I stiffen at the sound of those two words pushed together. Individually, they have no power over me. Pine. Cottage. Nothing but harmless words. But when combined they obtain the sharpness of the knife He shoved into my shoulder and stomach. If I blink, I know I’ll see Janelle emerging from the t
rees, still technically alive but already dead. So I keep my eyes open, staring at the batter thickening in the bowl in front of me.
“It would be an awfully short book,” I say.
“Oh, yeah.” There’s a false ring to Sam’s voice, as if she’s trying to make it sound like she’s only just now considering my memory loss. “Right.”
She’s staring too, although at me and not at her bowl. I feel her gaze on my cheek, as warm as the afternoon sun coming through the kitchen window. I get the uneasy sense she’s testing me somehow. That I’ll fail if I turn to meet her stare. I continue to look at the bread batter, thick and glistening in the bottom of my bowl.
“Did you read Lisa’s book?” I ask.
“Nah,” Sam says. “You?”
“No.”
I don’t know why I lie. Which is itself a lie. I do know. It’s to keep Sam slightly off balance. I bet she assumes I’ve read Lisa’s book cover to cover, which I have. There’s nothing as boring as being predictable.
“And the two of you never met?” I say.
“Lisa never got the pleasure,” Sam says. “You?”
“We talked on the phone. About how to deal with trauma. What people expect of us. It wasn’t quite like meeting in person.”
“And sure as hell not like baking together.”
Sam nudges my hip with hers and gives another laugh. Whatever test she was giving me, I think I’ve passed.
“It’s time to put these in the oven,” I announce.
I slide my batter into a loaf pan using a spatula. Sam simply tips her bowl over the pan, but her aim is off, and batter spills onto the counter.
“Shit,” she says. “Where can I get one of those flat things?”

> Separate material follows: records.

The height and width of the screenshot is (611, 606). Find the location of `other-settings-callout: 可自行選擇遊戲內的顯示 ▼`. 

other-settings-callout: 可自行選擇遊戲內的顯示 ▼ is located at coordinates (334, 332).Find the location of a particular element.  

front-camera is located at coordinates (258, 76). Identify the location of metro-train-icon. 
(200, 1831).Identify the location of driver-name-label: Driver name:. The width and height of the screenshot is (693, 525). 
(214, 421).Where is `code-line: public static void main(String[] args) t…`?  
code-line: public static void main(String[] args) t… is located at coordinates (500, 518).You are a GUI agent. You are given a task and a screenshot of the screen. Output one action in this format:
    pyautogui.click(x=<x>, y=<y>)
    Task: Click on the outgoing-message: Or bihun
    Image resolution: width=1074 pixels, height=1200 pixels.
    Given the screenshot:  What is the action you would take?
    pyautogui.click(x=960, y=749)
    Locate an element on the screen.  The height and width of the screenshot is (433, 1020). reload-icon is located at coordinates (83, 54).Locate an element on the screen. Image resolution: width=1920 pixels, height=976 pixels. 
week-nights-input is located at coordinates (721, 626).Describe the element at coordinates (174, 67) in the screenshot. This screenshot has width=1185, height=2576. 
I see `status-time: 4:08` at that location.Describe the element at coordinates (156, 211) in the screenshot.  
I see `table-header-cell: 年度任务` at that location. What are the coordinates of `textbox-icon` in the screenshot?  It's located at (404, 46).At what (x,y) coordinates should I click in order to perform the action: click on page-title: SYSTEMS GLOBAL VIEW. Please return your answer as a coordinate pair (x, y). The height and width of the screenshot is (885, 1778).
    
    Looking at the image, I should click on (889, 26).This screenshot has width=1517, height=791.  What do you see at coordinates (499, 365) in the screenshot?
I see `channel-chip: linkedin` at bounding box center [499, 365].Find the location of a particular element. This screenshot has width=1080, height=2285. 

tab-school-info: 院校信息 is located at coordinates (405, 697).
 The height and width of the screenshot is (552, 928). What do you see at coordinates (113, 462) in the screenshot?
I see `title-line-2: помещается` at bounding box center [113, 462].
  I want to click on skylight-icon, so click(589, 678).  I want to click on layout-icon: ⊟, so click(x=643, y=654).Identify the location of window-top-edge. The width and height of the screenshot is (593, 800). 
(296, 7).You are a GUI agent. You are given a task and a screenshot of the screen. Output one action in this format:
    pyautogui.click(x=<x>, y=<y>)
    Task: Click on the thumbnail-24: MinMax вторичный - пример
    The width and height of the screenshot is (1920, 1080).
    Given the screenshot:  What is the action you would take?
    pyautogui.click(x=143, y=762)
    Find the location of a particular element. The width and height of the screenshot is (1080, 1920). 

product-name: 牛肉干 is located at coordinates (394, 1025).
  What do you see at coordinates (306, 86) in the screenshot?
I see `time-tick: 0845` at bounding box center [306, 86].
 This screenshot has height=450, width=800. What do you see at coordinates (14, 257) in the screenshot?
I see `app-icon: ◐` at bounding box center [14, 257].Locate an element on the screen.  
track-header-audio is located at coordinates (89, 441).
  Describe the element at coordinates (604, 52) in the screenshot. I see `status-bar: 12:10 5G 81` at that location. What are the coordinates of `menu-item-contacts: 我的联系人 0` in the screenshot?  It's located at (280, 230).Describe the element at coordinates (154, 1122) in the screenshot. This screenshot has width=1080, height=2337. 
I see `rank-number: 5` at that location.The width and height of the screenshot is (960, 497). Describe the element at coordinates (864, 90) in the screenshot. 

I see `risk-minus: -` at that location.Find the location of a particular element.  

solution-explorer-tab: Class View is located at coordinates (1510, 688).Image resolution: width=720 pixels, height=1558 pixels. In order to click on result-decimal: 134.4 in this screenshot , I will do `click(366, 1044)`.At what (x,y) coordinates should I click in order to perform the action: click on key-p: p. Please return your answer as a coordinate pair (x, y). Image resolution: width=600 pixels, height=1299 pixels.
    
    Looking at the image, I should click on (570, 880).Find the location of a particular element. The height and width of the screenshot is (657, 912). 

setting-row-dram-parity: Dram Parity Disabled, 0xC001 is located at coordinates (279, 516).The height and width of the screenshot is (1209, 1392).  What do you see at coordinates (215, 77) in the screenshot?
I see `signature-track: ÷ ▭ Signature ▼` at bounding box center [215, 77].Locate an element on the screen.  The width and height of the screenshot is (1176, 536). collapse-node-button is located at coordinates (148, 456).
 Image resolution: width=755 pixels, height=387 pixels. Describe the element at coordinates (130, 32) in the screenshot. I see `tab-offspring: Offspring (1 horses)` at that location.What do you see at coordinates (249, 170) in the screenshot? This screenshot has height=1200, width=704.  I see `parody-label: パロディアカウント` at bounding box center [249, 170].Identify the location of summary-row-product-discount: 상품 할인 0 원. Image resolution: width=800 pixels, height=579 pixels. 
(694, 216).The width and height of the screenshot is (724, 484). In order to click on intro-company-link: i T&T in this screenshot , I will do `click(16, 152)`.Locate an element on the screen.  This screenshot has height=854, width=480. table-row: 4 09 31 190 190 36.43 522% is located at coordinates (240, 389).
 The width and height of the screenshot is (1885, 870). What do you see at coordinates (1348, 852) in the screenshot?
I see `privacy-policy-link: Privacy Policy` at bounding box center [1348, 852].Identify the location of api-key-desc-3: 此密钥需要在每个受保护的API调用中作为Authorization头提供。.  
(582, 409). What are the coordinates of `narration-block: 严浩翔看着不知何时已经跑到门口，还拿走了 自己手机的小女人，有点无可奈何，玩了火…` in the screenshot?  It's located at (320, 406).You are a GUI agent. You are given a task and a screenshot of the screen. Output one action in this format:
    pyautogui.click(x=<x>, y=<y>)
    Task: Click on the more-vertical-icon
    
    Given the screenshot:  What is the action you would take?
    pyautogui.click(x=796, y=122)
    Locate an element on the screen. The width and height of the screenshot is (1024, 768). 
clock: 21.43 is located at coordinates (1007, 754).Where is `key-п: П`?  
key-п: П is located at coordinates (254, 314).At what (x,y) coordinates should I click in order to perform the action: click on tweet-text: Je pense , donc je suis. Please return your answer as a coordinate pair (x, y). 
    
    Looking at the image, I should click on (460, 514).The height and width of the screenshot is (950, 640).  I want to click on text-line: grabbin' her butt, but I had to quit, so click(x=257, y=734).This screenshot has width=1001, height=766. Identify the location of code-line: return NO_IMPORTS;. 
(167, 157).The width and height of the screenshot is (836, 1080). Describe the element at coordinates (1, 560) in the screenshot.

“You mean a spatula? In there.”
I point to one of the counter drawers behind her. She tugs the handle of the one beneath it. The locked drawer. My drawer. Inside, something rattles.
“What’s in here?”
“Don’t touch that!”
I sound more panicked than I intend to, my voice lightly dusted with anger. My hand flutters to my neck, feeling for the key, as if it had somehow magically found its way into the drawer’s lock. It’s still there, of course, flat against my chest.